U.S. authorities have worked closely with Mexico in designing the project. The Mexican government is planning changes south of the border costing more than $53 million, including expanding the number of lanes from six to 20, said Juan José Erazo, who directs border crossing infrastructure projects for Mexico’s Communications and Transportation Secretariat.

Mexico is also building bridges and access roads to the new crossing, as well as an intermodal facility that would allow San Diego Trolley passengers to connect directly to a rapid transit bus system being planned on the Mexican side.

While many community groups seem hopeful the expansion project will achieve its aims, not everyone is convinced that infrastructure is the only answer.

“It comes down to efficiency of inspections,” said Jason Wells, executive director of the San Ysidro Chamber of Commerce and member of a coalition fighting to improve security and border-crossing times while providing support for local businesses.

“We could spend $600 million and have a new port of entry, but if you have agents in primary inspection lanes getting on their knees tapping on tires and opening trunks, we could still have a 2-3 hour wait time,” he said.

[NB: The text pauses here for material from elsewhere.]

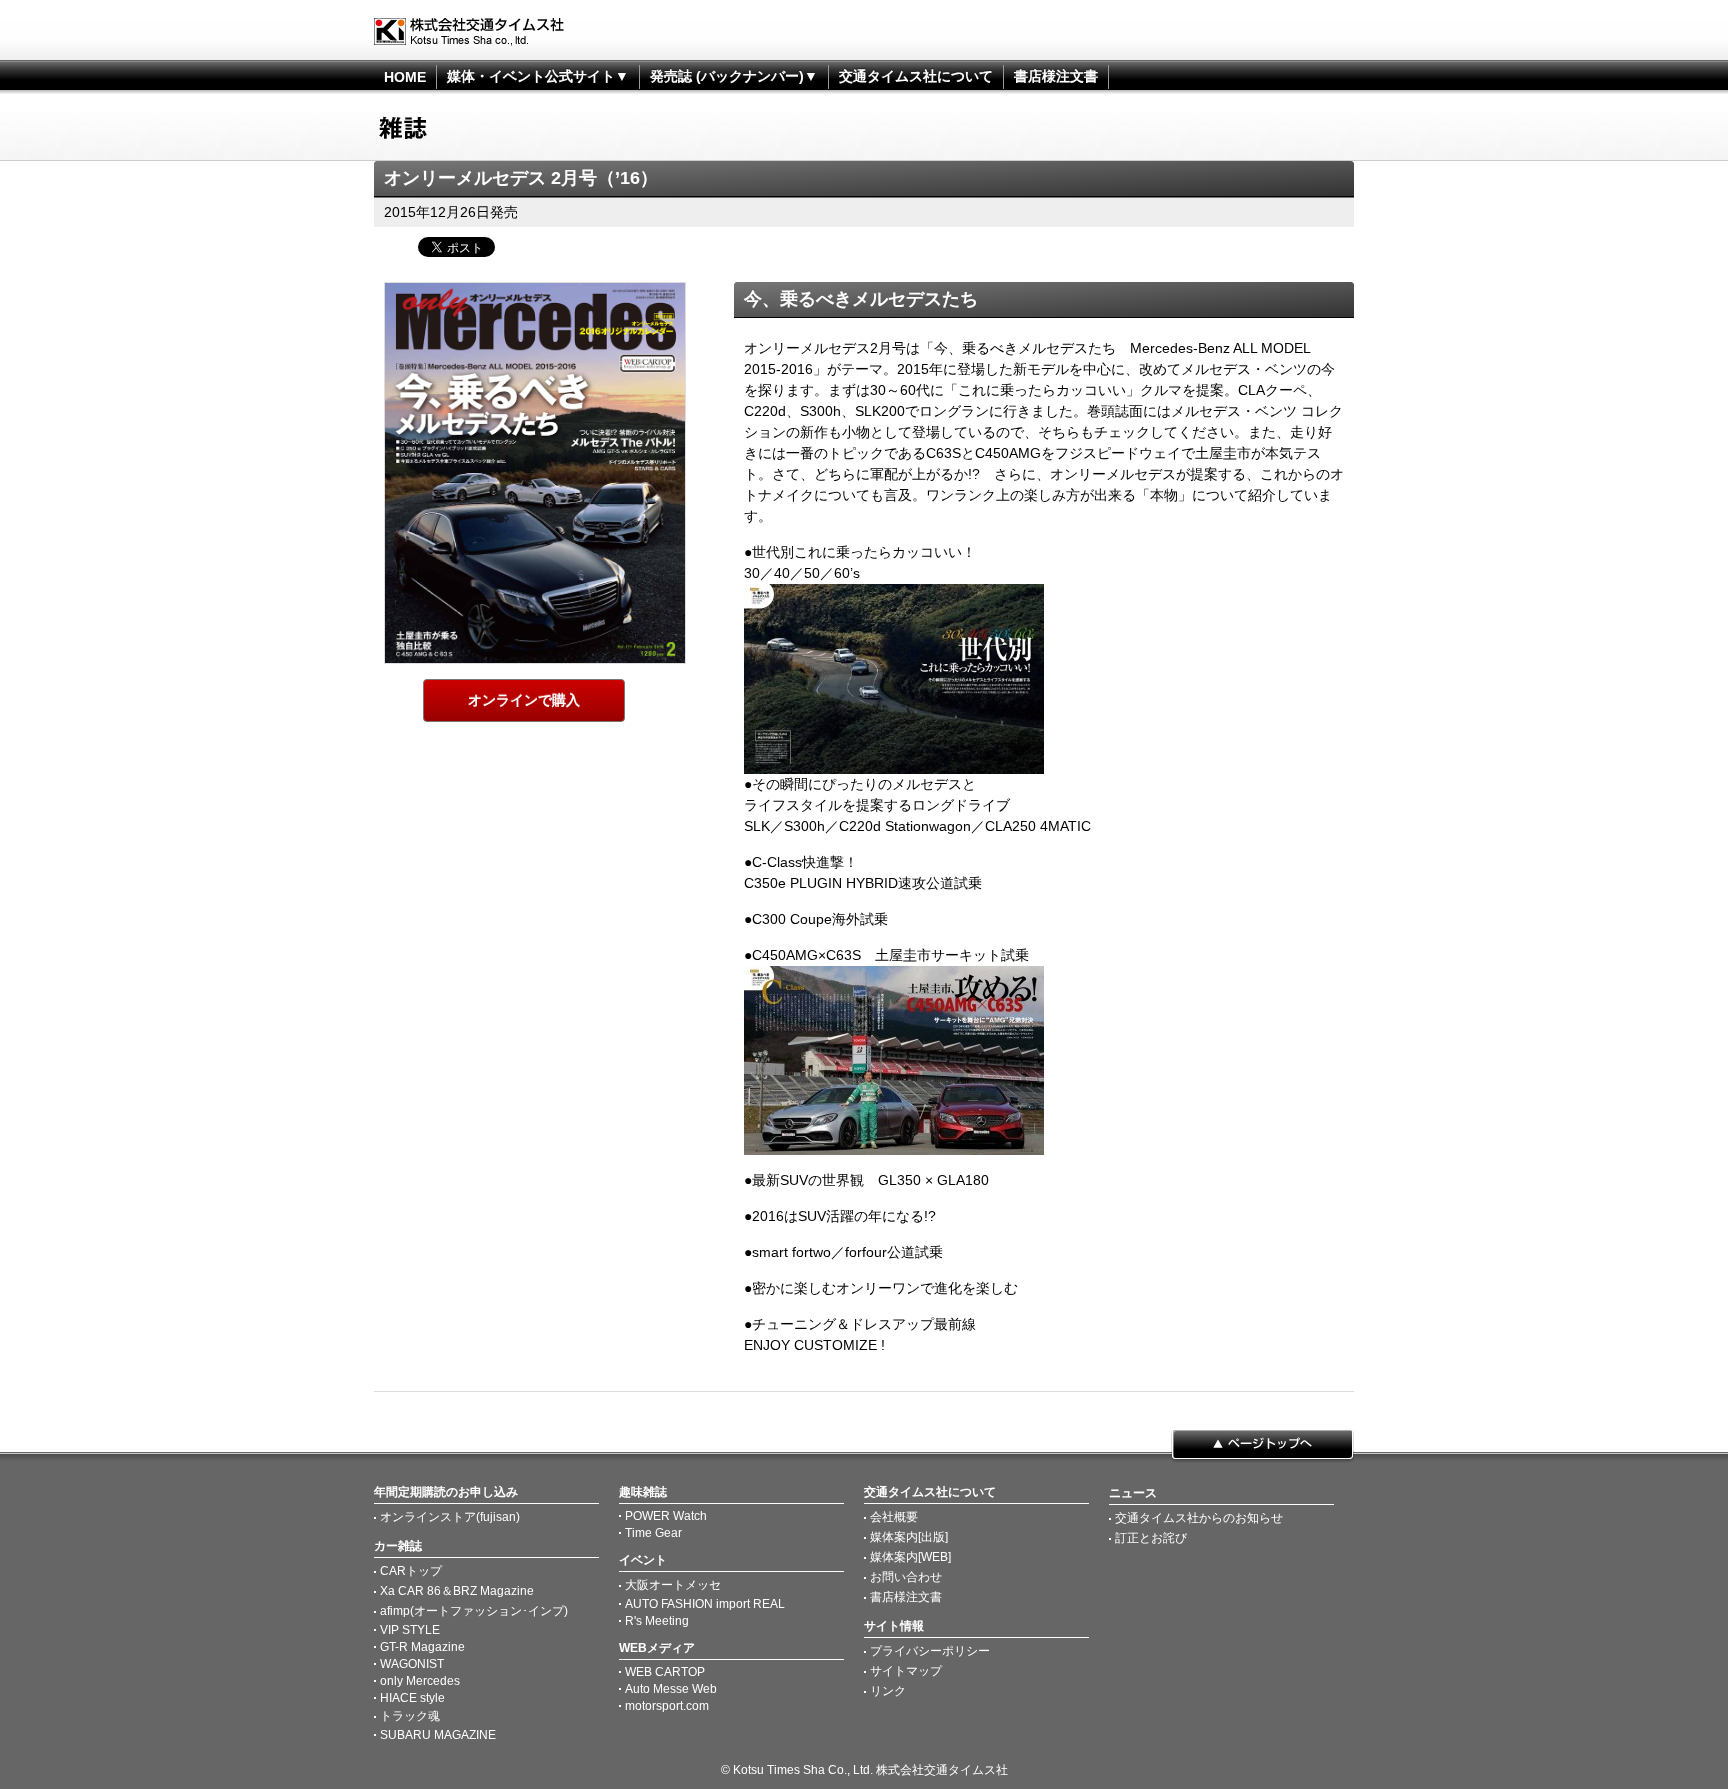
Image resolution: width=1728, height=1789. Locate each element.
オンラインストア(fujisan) (450, 1517)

The U.S. modernization project is being conducted in three phases. Only the first phase, totaling nearly $293 million, has been funded. It includes a pedestrian bridge scheduled for opening next month, an expansion of the northbound inspection facilities, and a southbound pedestrian crossing. The second phase involves improvements and construction of pedestrian processing facilities. The third phase entails new southbound lanes.

At Thursday’s ceremony, U.S. Rep. Bob Filner, D-San Diego, said the fight to fund the second and third phases continues in Congress. Last week, the House voted to cut $1.5 billion from the GSA budget. “We’ve got to make sure those cuts don’t stay,” he said. “Because they threaten the economic viability that we’re celebrating today.”